A Few-Shot LLM Framework for Extreme Day Classification in Electricity Markets
arXiv:2602.16735v1 Announce Type: new Abstract: This paper proposes a few-shot classification framework based on Large Language Models (LLMs) to predict whether the next day will have spikes in real-time electricity prices. The approach aggregates system state information, including electricity demand, renewable generation, weather forecasts, and recent electricity prices, into a set of statistical features that are formatted as natural-language prompts and fed to an LLM along with general instructions. The model then determines the likelihood that the next day would be a spike day and reports a confidence score. Using historical data from the Texas electricity market, we demonstrate that this few-shot approach achieves performance comparable to supervised machine learning models, such as Support Vector Machines and XGBoost, and outperforms the latter two when limited historical data are available.

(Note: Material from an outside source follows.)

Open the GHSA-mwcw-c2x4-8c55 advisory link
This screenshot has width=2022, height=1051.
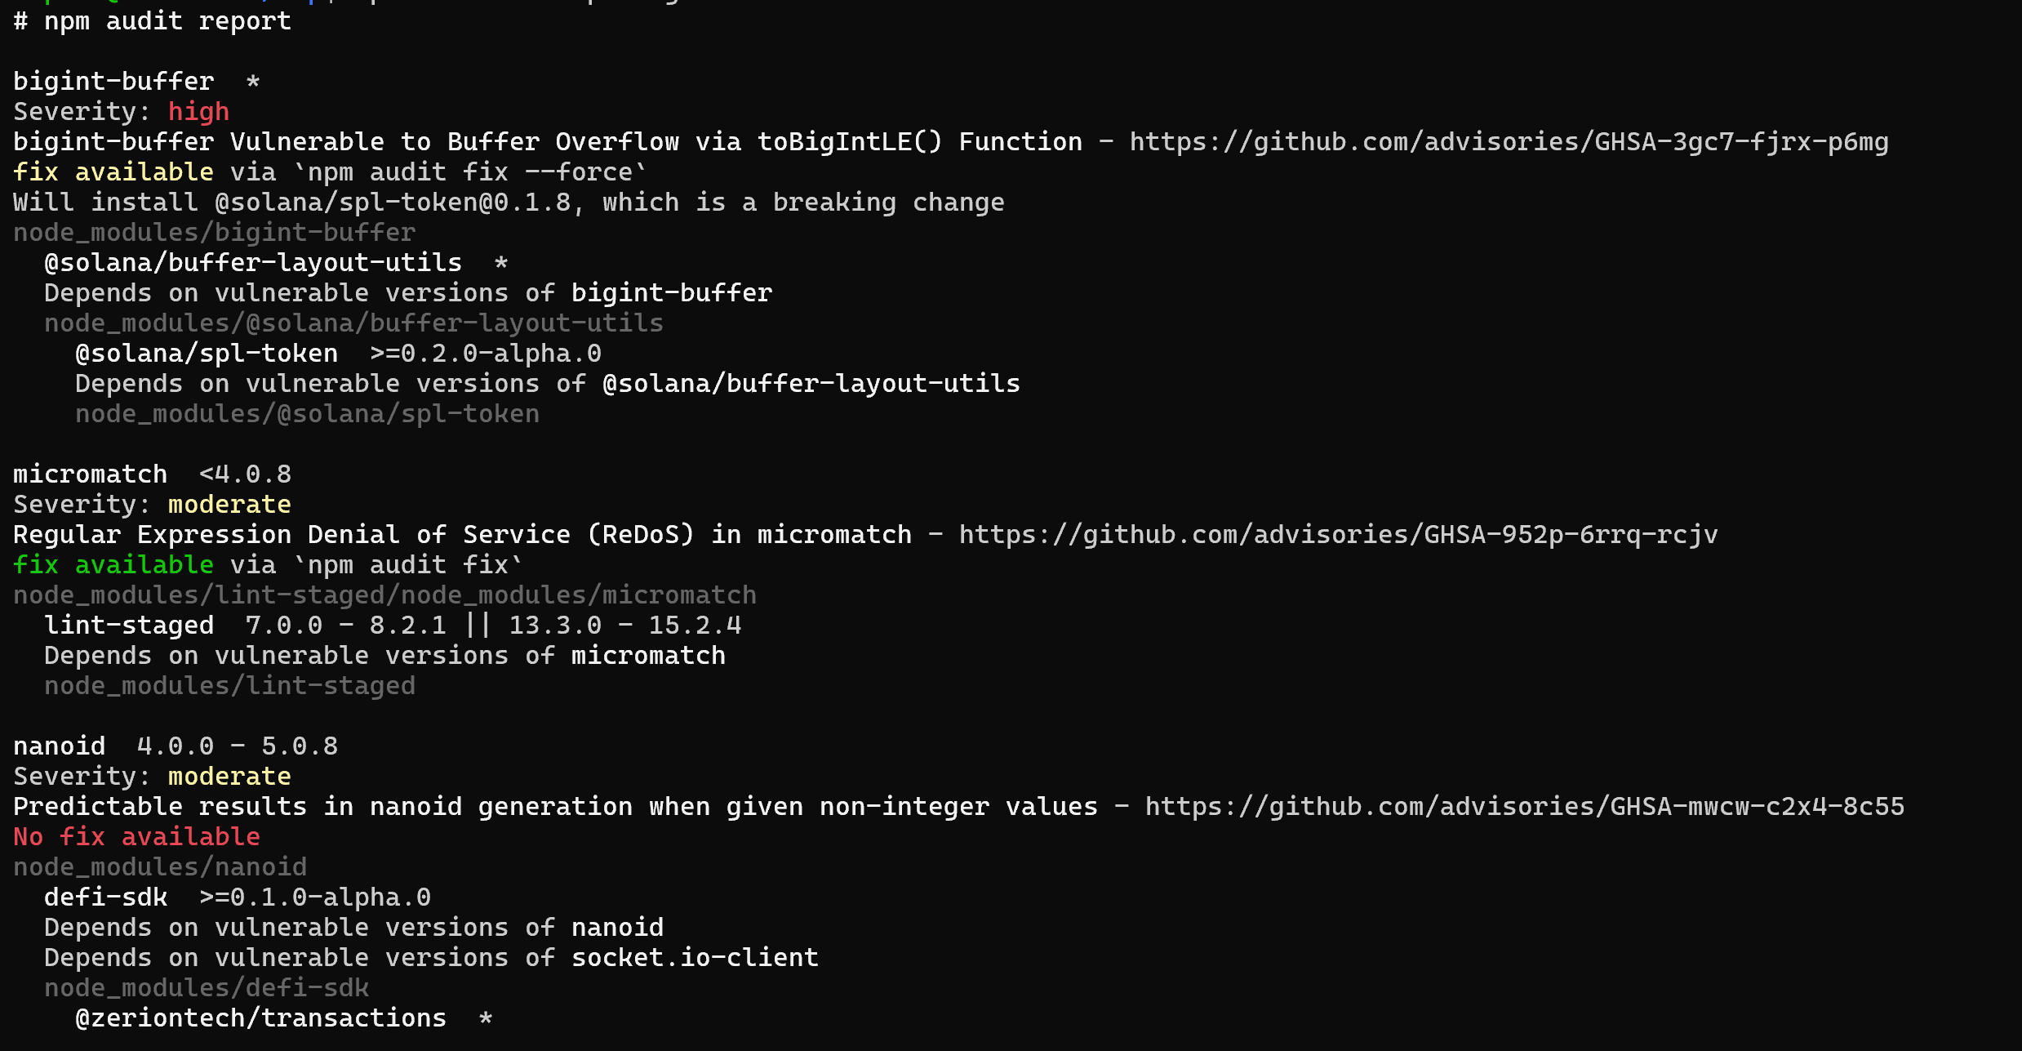[x=1524, y=807]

These findings highlight the potential of LLMs as a data-efficient tool for classifying
arXiv:2602.16735v1 Announce Type: new Abstract: This paper proposes a few-shot classification framework based on Large Language Models (LLMs) to predict whether the next day will have spikes in real-time electricity prices. The approach aggregates system state information, including electricity demand, renewable generation, weather forecasts, and recent electricity prices, into a set of statistical features that are formatted as natural-language prompts and fed to an LLM along with general instructions. The model then determines the likelihood that the next day would be a spike day and reports a confidence score. Using historical data from the Texas electricity market, we demonstrate that this few-shot approach achieves performance comparable to supervised machine learning models, such as Support Vector Machines and XGBoost, and outperforms the latter two when limited historical data are available. These findings highlight the potential of LLMs as a data-efficient tool for classifying electricity price spikes in settings with scarce data.
Executive Summary
This study proposes a novel few-shot classification framework leveraging Large Language Models (LLMs) to predict spikes in real-time electricity prices. By aggregating system state information into statistical features, the model achieves performance comparable to traditional supervised machine learning models, with a notable advantage when faced with limited historical data. The findings demonstrate the potential of LLMs as a data-efficient tool in electricity market analysis, where data scarcity is common. The approach presents a promising solution for real-time forecasting and decision-making in electricity markets.
Key Points
- ▸ The proposed few-shot LLM framework aggregates system state information into statistical features for electricity price spike prediction.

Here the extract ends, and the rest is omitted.